Court of Appeals of Indiana

March 19, 2015

Parviz Jahangirizadeh, Appellant-Respondent,
v.
Fatemeh Pazouki, Appellee-Petitioner

Page 1179

Appeal from the Hamilton Superior Court. 29D02-0708-DR-900. Honorable Daniel Pfleging; The Honorable William P. Greenaway, Magistrate; The Honorable Wayne A. Sturtevant, Special Judge.

ATTORNEYS FOR APPELLANT: Ryan M. Spahr, Spahr Law Office, LLC; Eric J. Olson, Olson Law Office, LLC, Indianapolis, Indiana.

ATTORNEY FOR APPELLEE: Richard Ranucci, Indianapolis, IN.

Barnes, Judge. May, J., and Pyle, J., concur.

OPINION

Page 1180

Barnes, Judge.

Case Summary

[¶ 1] Parviz Jahangirizadeh appeals the trial court's dismissal of his motion to set aside the final decree dissolving his marriage to Fatemeh Pazouki. We affirm.

Issue

[¶ 2] The restated issue before us is whether the trial court properly refused to set aside the parties' dissolution decree based upon an allegation that Pazouki had failed to disclose marital assets prior to the decree's entry.

Facts

[¶ 3] In 2007, Pazouki filed a petition to dissolve her marriage to Jahangirizadeh. Shortly before the final hearing, Pazouki filed a financial declaration listing a number of assets. On May 23, 2008, the trial court entered a final dissolution decree that included orders regarding division of property, which required Jahangirizadeh to make an equalization payment of $57,513 to Pazouki.

[¶ 4] On May 7, 2014, Jahangirizadeh filed a " Motion to Set Aside" the dissolution decree under Indiana Trial Rule 60(B)(3) for fraud. App. p. 9. The motion alleged that thirty-five days after the decree was entered, Pazouki opened a business bank account with an initial deposit of $50,000. Jahangirizadeh claimed that, based on this deposit, Pazouki must have had assets that she failed to disclose during the dissolution proceedings but that should have been subject to division as marital property.

[¶ 5] Pazouki responded to this motion with a motion to dismiss, asserting that Jahangirizadeh's motion was untimely under Indiana Trial Rule 60(B)(3). The trial court subsequently dismissed Jahangirizadeh's motion with prejudice. Jahangirizadeh then filed a motion to reconsider.
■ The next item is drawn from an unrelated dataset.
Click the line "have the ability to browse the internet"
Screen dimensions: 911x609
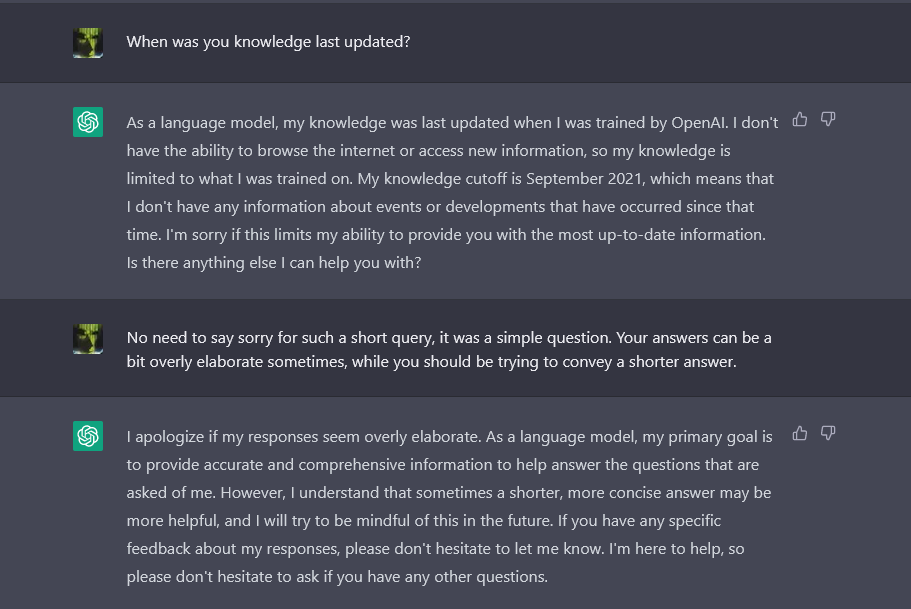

In this motion, Jahangirizadeh directed the trial court to an order issued on May 6, 2014, by a California trial court addressing a claim that Pazouki purportedly had loaned over $400,000 to her brother and her brother's wife.[1] The California court had rejected the claim, stating that Pazouki " was not a credible witness and lied on the witness stand about the purported loans." Id. at 27.

Page 1181

[¶ 6] The trial court denied Jahangirizadeh's motion to reconsider. Jahangirizadeh then filed a motion to correct error, which the trial court also denied. Jahangirizadeh now appeals.

Analysis

[¶ 7] Jahangirizadeh contends the trial court erred in dismissing and thus effectively denying his motion for relief from judgment under Indiana Trial Rule 60(B).[2] Generally, we will review the denial of a Trial Rule 60 motion for an abuse of discretion. Wisner v. Laney, 984 N.E.2d 1201, 1205 (Ind. 2012). However, if a trial court's ruling is strictly based upon a paper record, we will review the ruling de novo because we are in as good a position as the trial court to determine the force and effect of the evidence. In re Adoption of C.B.M., 992 N.E.2d 687, 691 (Ind. 2013). The trial court here ruled solely upon a paper record, and so our review is de novo.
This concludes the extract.